# Exercise instructions:
Your answer must consist only of the lines from the start of the entries through the line that holds "Home (18, 54)", copied exactly, with no pictures.

Saved entries

>>>

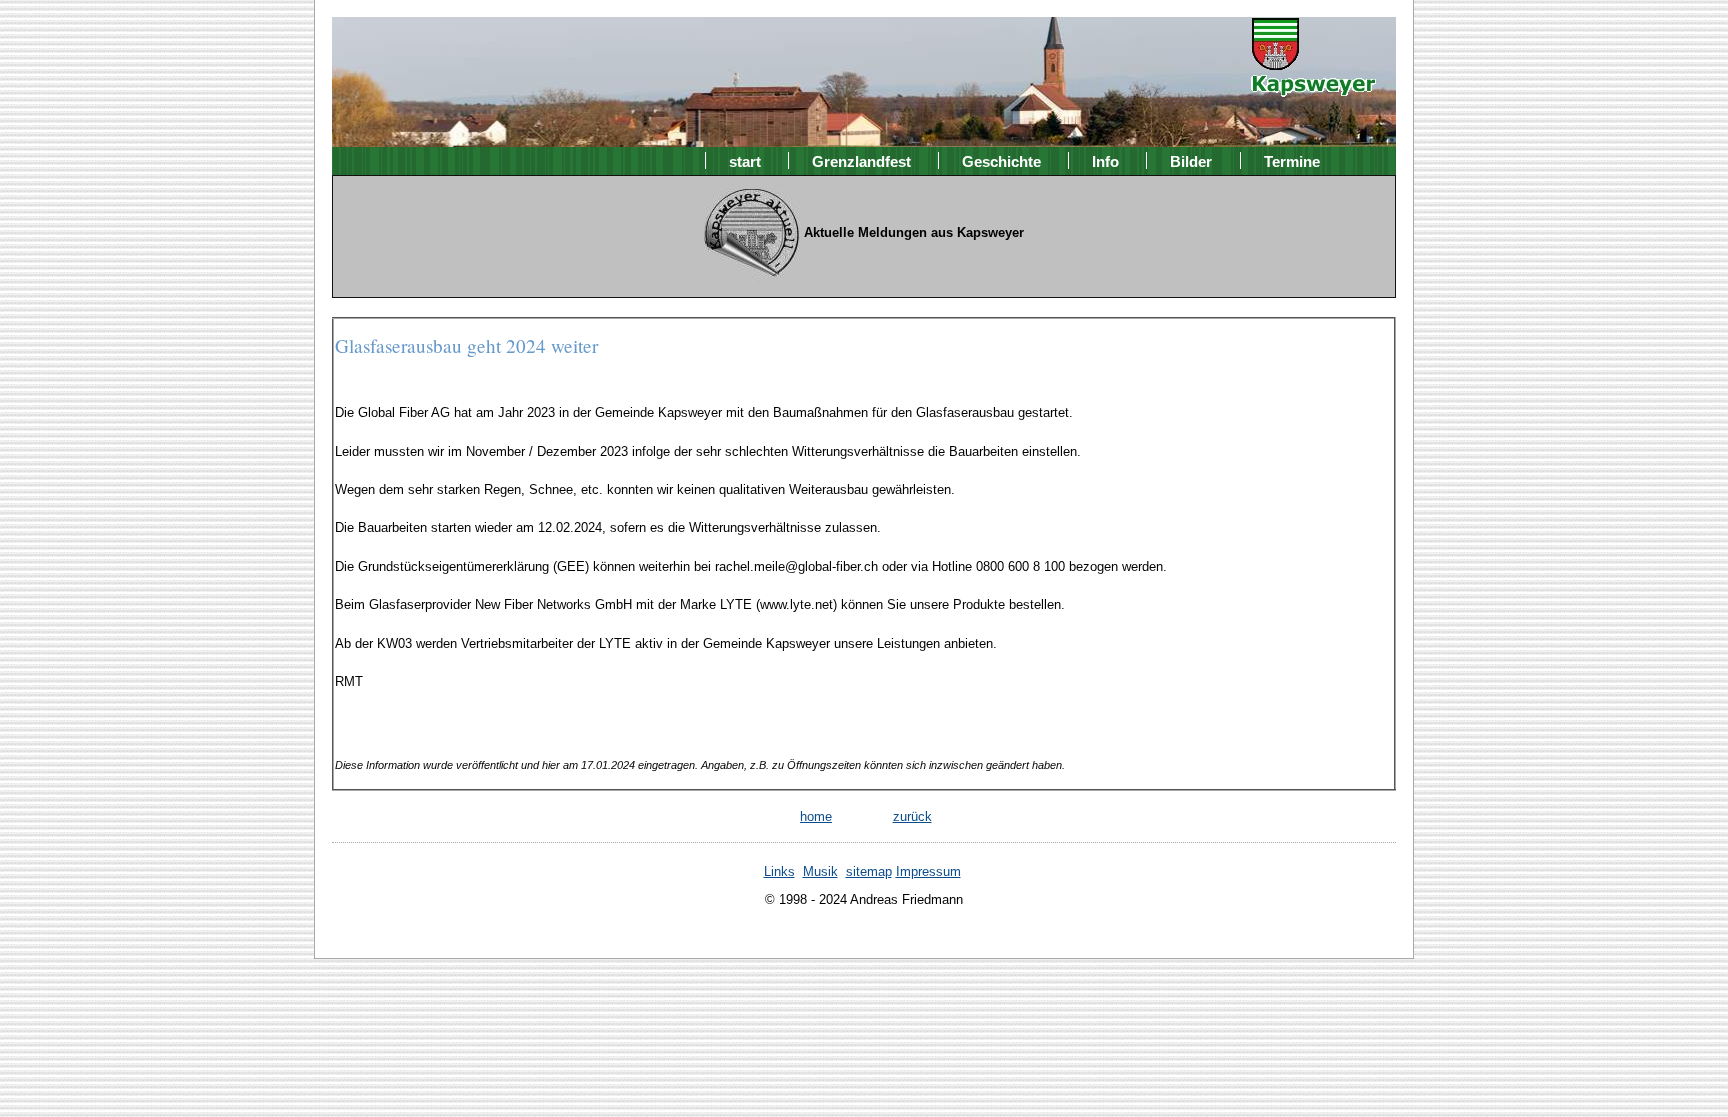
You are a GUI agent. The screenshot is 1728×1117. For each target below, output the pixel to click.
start (745, 160)
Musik (820, 871)
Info (1105, 160)
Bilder (1191, 160)
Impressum (928, 871)
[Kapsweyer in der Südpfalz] (1313, 83)
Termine (1292, 160)
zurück (912, 816)
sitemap (869, 871)
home (816, 816)
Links (779, 871)
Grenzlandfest (861, 160)
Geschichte (1001, 160)
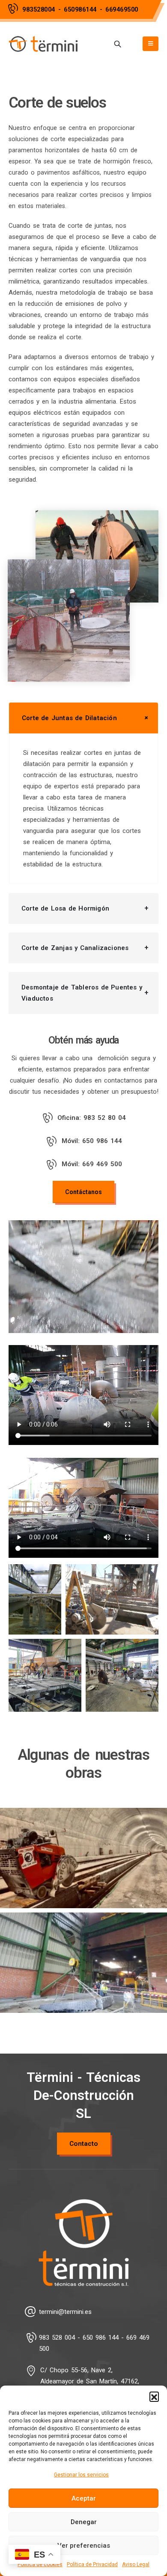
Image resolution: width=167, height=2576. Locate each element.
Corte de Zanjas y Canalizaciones (74, 948)
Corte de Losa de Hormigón (65, 908)
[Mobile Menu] (150, 43)
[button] (154, 2396)
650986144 (80, 9)
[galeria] (35, 1599)
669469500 (121, 9)
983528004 (38, 9)
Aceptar (84, 2498)
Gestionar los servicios (81, 2475)
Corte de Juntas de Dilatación (69, 718)
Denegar (84, 2522)
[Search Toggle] (117, 44)
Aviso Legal (135, 2564)
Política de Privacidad (92, 2564)
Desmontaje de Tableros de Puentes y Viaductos (81, 992)
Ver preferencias (83, 2545)
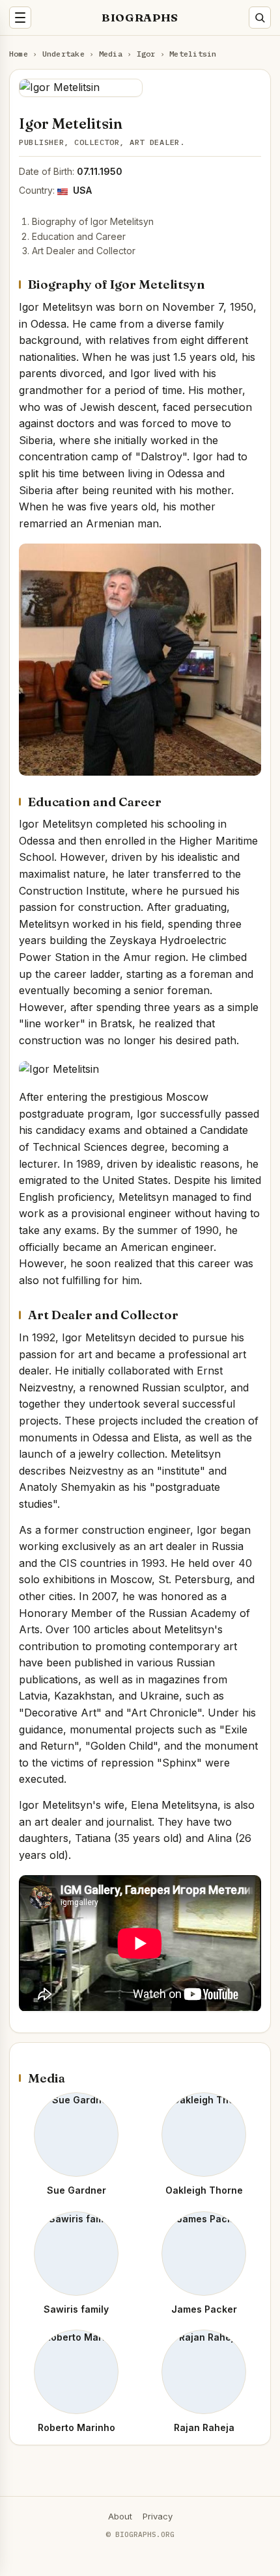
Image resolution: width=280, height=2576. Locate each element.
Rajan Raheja (204, 2427)
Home (18, 54)
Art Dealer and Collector (83, 250)
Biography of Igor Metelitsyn (93, 221)
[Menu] (20, 18)
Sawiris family (76, 2309)
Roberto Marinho (76, 2427)
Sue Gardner (76, 2190)
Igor (146, 54)
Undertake (63, 54)
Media (110, 54)
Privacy (158, 2516)
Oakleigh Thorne (204, 2190)
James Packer (204, 2309)
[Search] (260, 18)
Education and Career (79, 236)
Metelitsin (192, 54)
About (120, 2516)
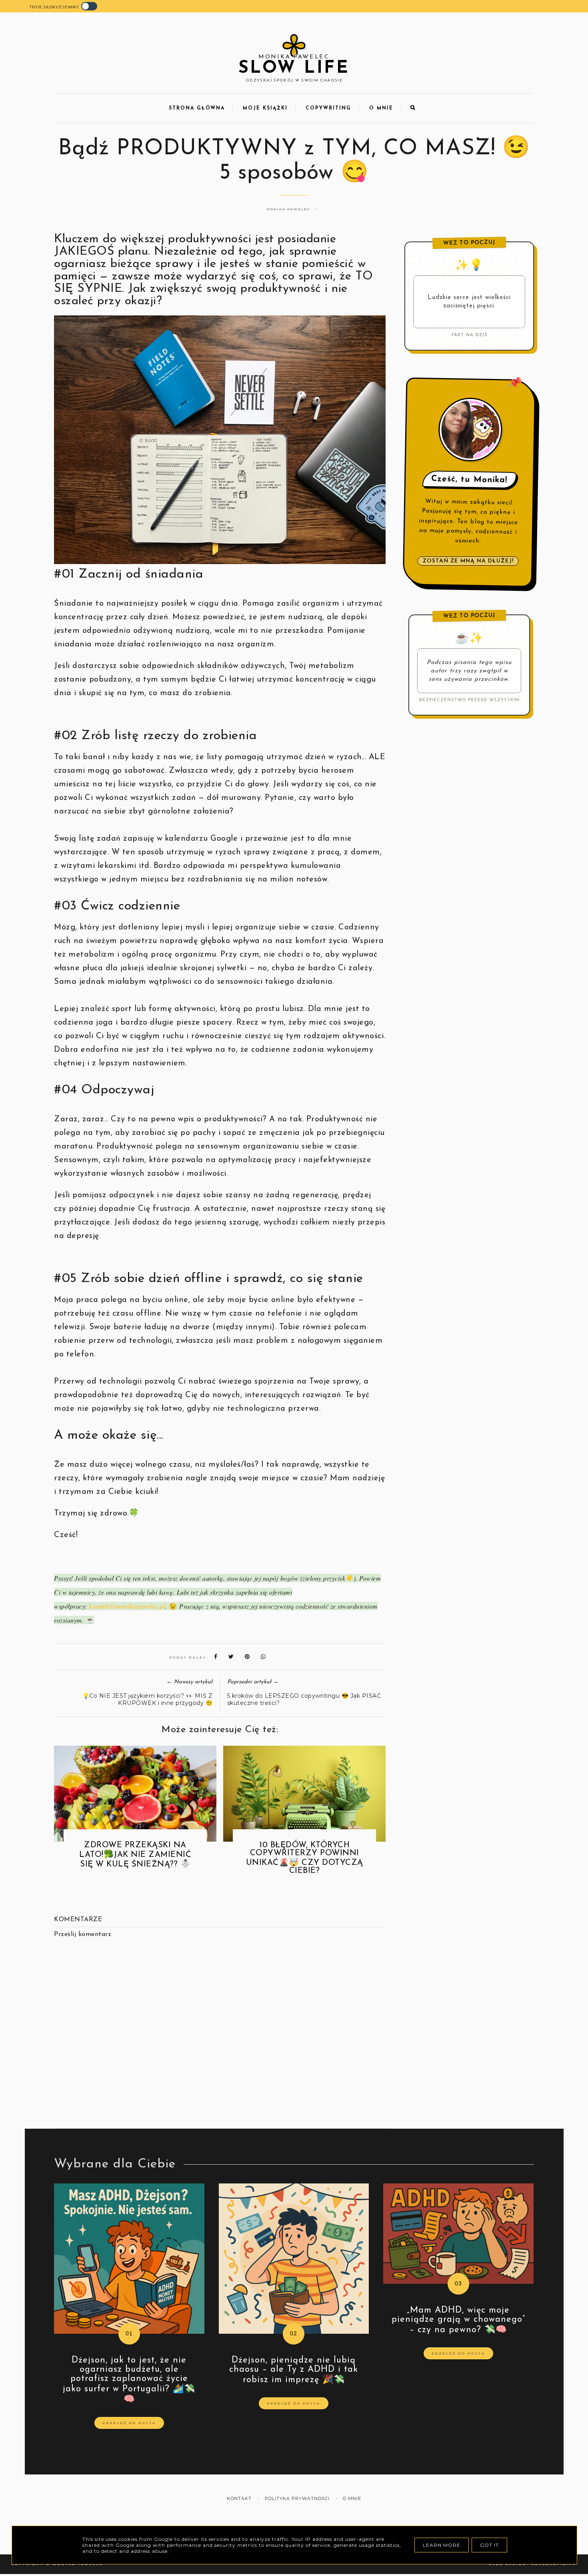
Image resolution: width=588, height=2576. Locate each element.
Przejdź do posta (129, 2423)
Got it (489, 2545)
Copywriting (328, 108)
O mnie (381, 108)
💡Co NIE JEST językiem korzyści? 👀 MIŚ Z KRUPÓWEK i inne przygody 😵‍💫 (147, 1699)
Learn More (441, 2545)
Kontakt (239, 2498)
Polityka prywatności (297, 2498)
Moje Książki (265, 108)
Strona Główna (197, 108)
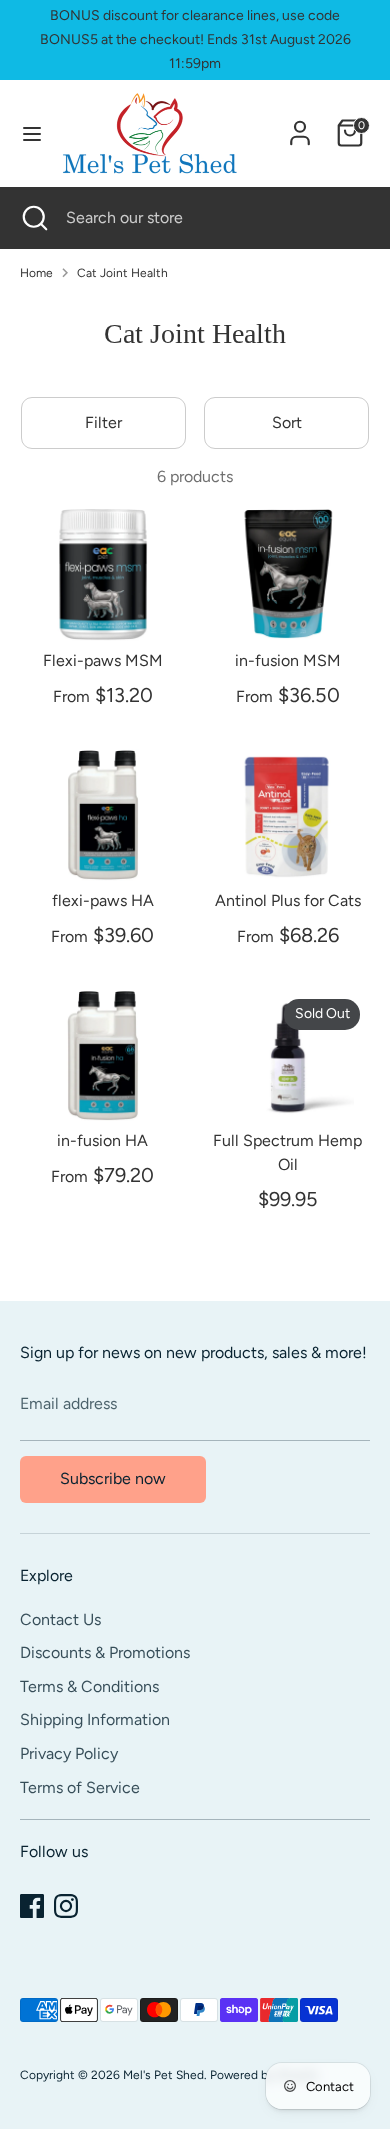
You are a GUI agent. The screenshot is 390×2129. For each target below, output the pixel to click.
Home (36, 273)
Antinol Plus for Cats (288, 900)
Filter (103, 422)
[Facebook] (32, 1906)
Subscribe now (113, 1478)
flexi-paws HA (103, 900)
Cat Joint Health (122, 273)
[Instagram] (66, 1906)
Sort (287, 422)
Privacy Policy (69, 1753)
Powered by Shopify (264, 2075)
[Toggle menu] (32, 133)
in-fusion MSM (288, 660)
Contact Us (60, 1619)
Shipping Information (95, 1719)
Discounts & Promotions (105, 1652)
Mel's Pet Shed (163, 2075)
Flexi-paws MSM (103, 660)
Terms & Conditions (89, 1686)
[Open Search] (33, 218)
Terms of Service (80, 1787)
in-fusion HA (102, 1140)
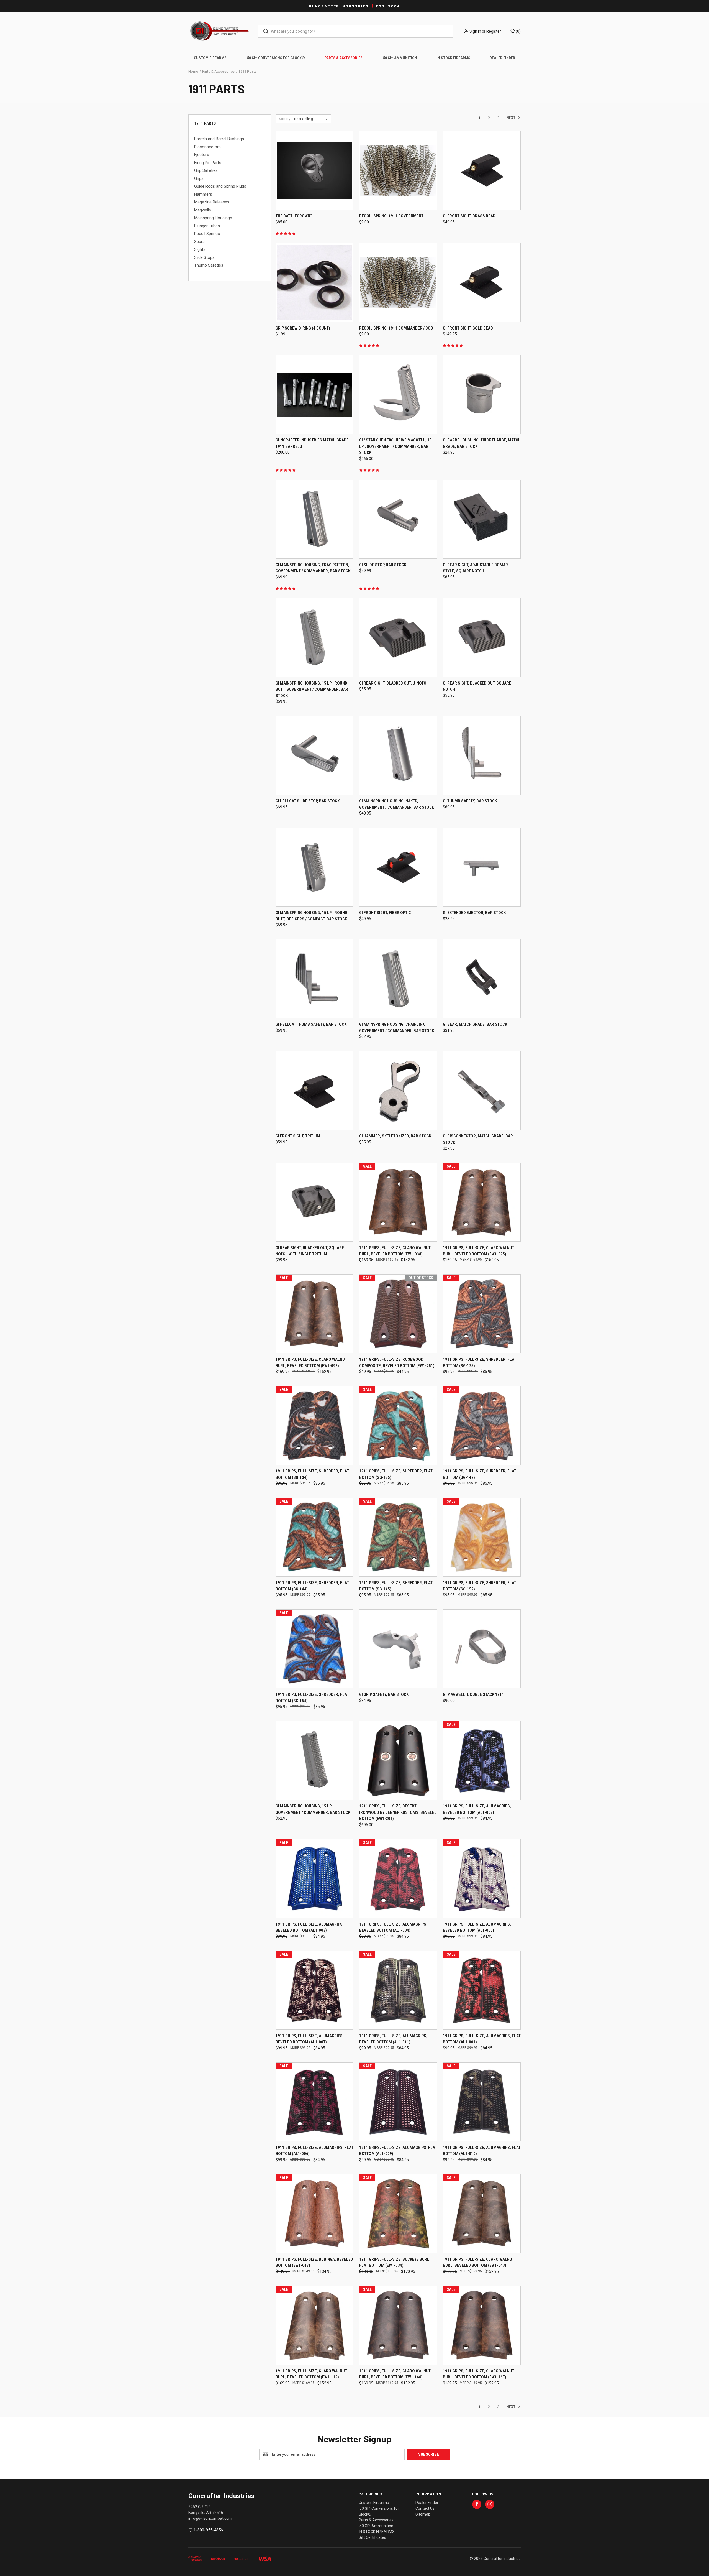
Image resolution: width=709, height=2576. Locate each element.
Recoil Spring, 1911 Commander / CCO (396, 328)
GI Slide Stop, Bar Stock (382, 564)
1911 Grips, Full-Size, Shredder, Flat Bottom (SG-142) (479, 1474)
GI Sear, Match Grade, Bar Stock (475, 1024)
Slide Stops (204, 257)
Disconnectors (207, 146)
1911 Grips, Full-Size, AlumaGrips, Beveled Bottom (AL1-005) (477, 1927)
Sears (199, 241)
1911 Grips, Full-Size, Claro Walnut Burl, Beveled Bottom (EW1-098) (311, 1362)
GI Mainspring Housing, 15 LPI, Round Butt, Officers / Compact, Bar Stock (311, 915)
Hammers (203, 194)
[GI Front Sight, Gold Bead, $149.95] (482, 282)
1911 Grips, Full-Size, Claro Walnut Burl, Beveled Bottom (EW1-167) (478, 2374)
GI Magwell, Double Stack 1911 (473, 1694)
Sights (199, 249)
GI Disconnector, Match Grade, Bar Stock (478, 1139)
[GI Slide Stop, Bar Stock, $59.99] (398, 519)
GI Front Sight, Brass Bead (469, 215)
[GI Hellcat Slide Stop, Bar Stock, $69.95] (314, 755)
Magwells (202, 210)
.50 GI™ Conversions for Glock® (275, 58)
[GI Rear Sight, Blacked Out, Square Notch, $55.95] (482, 637)
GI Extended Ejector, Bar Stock (474, 912)
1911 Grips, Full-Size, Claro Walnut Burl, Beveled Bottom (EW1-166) (395, 2374)
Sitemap (422, 2514)
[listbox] (312, 119)
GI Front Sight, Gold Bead (468, 328)
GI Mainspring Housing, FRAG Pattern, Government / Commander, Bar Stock (313, 568)
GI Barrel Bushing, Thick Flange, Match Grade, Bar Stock (482, 443)
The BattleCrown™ (294, 215)
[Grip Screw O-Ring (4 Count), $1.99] (314, 282)
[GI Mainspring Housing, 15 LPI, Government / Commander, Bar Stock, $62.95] (314, 1760)
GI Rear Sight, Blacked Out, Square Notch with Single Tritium (310, 1251)
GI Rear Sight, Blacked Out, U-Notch (394, 683)
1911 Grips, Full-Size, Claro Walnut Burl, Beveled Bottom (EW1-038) (395, 1251)
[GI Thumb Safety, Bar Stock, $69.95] (482, 755)
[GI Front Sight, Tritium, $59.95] (314, 1090)
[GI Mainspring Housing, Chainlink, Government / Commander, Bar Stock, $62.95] (398, 978)
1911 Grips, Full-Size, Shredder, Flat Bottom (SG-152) (479, 1586)
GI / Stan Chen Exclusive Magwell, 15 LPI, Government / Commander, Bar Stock (395, 446)
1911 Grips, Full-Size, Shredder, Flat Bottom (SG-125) (479, 1362)
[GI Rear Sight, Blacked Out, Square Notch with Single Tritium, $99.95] (314, 1202)
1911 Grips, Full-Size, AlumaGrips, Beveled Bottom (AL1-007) (310, 2039)
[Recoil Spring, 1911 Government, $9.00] (398, 170)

<<<

# Solution below:
You are a GUI agent. The screenshot is 1728×1117. For each target below, output the pixel to click.
start (745, 160)
Musik (820, 871)
Info (1105, 160)
Bilder (1191, 160)
Impressum (928, 871)
[Kapsweyer in der Südpfalz] (1313, 83)
Termine (1292, 160)
zurück (912, 816)
sitemap (869, 871)
home (816, 816)
Links (779, 871)
Grenzlandfest (861, 160)
Geschichte (1001, 160)
Image resolution: width=167, height=2576. Locate each element.
Corte de Zanjas y Canalizaciones (74, 948)
Corte de Losa de Hormigón (65, 908)
[Mobile Menu] (150, 43)
[button] (154, 2396)
650986144 (80, 9)
[galeria] (35, 1599)
669469500 (121, 9)
983528004 (38, 9)
Aceptar (84, 2498)
Gestionar los servicios (81, 2475)
Corte de Juntas de Dilatación (69, 718)
Denegar (84, 2522)
[Search Toggle] (117, 44)
Aviso Legal (135, 2564)
Política de Privacidad (92, 2564)
Desmontaje de Tableros de Puentes y Viaductos (81, 992)
Ver preferencias (83, 2545)
Image resolution: width=280, height=2576. Locate each element.
Rajan Raheja (204, 2427)
Home (18, 54)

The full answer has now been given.